# EXERCISE REQUIREMENTS
Can you repeat every line of the records below word for word, leaving the pictures out of your answer?

━━━ RECORDED INFORMATION ━━━

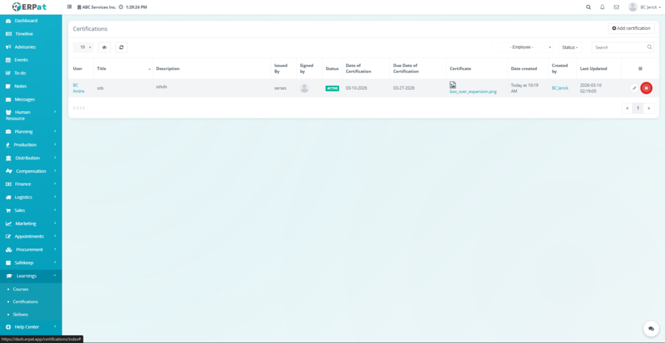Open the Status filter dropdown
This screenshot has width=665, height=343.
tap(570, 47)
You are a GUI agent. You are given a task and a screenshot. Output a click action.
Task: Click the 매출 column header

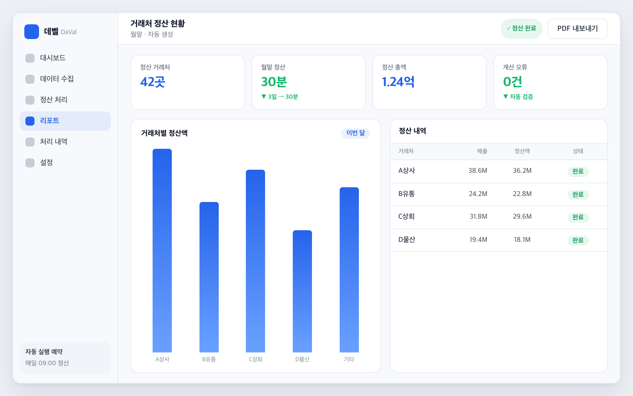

━━━

# SOLUTION TO THIS TASK
Open the Status filter dropdown
This screenshot has width=665, height=343.
tap(570, 47)
You are a GUI agent. You are given a task and a screenshot. Output a click action.
Task: Click the 매출 column header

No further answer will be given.